[Collected data]
"""

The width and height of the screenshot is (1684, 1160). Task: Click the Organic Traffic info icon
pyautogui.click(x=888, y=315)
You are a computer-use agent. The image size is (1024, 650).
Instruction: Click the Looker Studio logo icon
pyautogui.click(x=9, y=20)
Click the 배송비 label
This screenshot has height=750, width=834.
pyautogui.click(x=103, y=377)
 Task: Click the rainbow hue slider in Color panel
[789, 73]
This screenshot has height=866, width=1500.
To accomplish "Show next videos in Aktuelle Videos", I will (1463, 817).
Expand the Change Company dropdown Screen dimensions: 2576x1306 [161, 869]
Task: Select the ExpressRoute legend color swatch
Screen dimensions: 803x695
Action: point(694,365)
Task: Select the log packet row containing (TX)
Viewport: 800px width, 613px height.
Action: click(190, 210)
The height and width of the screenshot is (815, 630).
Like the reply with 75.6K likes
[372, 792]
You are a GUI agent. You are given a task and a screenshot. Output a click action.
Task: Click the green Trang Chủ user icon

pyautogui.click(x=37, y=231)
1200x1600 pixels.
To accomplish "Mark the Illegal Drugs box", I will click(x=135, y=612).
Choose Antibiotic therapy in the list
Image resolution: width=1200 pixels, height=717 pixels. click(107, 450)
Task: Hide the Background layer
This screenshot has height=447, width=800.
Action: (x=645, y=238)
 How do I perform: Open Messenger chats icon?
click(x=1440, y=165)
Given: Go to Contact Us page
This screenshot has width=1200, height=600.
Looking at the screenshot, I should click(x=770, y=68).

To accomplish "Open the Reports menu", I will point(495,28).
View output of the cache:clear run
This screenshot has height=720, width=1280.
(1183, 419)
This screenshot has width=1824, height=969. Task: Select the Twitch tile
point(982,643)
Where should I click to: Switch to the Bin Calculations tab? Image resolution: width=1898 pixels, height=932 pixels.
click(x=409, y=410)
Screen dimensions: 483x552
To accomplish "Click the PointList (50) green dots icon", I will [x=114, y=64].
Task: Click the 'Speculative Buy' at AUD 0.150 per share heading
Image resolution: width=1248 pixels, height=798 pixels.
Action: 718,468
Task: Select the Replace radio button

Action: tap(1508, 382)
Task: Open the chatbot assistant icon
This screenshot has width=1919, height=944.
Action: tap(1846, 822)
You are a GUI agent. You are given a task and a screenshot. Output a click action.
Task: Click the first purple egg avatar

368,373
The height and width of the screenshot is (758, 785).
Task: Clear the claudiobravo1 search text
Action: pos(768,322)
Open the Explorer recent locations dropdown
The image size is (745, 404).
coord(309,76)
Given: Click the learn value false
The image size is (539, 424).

"""

All entries must be given again exactly.

The width and height of the screenshot is (1684, 1160). Task: Click the Organic Traffic info icon
pyautogui.click(x=888, y=315)
You are a computer-use agent. The image size is (1024, 650).
Instruction: Click the Looker Studio logo icon
pyautogui.click(x=9, y=20)
Click the 배송비 label
This screenshot has height=750, width=834.
pyautogui.click(x=103, y=377)
 Task: Click the rainbow hue slider in Color panel
[789, 73]
This screenshot has height=866, width=1500.
To accomplish "Show next videos in Aktuelle Videos", I will (1463, 817).
Expand the Change Company dropdown Screen dimensions: 2576x1306 [161, 869]
Task: Select the ExpressRoute legend color swatch
Screen dimensions: 803x695
Action: point(694,365)
Task: Select the log packet row containing (TX)
Viewport: 800px width, 613px height.
Action: click(190, 210)
The height and width of the screenshot is (815, 630).
Like the reply with 75.6K likes
[372, 792]
You are a GUI agent. You are given a task and a screenshot. Output a click action.
Task: Click the green Trang Chủ user icon

pyautogui.click(x=37, y=231)
1200x1600 pixels.
To accomplish "Mark the Illegal Drugs box", I will click(x=135, y=612).
Choose Antibiotic therapy in the list
Image resolution: width=1200 pixels, height=717 pixels. click(107, 450)
Task: Hide the Background layer
This screenshot has height=447, width=800.
Action: (x=645, y=238)
 How do I perform: Open Messenger chats icon?
click(x=1440, y=165)
Given: Go to Contact Us page
This screenshot has width=1200, height=600.
Looking at the screenshot, I should click(x=770, y=68).

To accomplish "Open the Reports menu", I will point(495,28).
View output of the cache:clear run
This screenshot has height=720, width=1280.
(1183, 419)
This screenshot has width=1824, height=969. Task: Select the Twitch tile
point(982,643)
Where should I click to: Switch to the Bin Calculations tab? Image resolution: width=1898 pixels, height=932 pixels.
click(x=409, y=410)
Screen dimensions: 483x552
To accomplish "Click the PointList (50) green dots icon", I will [x=114, y=64].
Task: Click the 'Speculative Buy' at AUD 0.150 per share heading
Image resolution: width=1248 pixels, height=798 pixels.
Action: 718,468
Task: Select the Replace radio button

Action: tap(1508, 382)
Task: Open the chatbot assistant icon
This screenshot has width=1919, height=944.
Action: tap(1846, 822)
You are a GUI agent. You are given a task and a screenshot. Output a click action.
Task: Click the first purple egg avatar

368,373
The height and width of the screenshot is (758, 785).
Task: Clear the claudiobravo1 search text
Action: pos(768,322)
Open the Explorer recent locations dropdown
The image size is (745, 404).
coord(309,76)
Given: Click the learn value false
The image size is (539, 424).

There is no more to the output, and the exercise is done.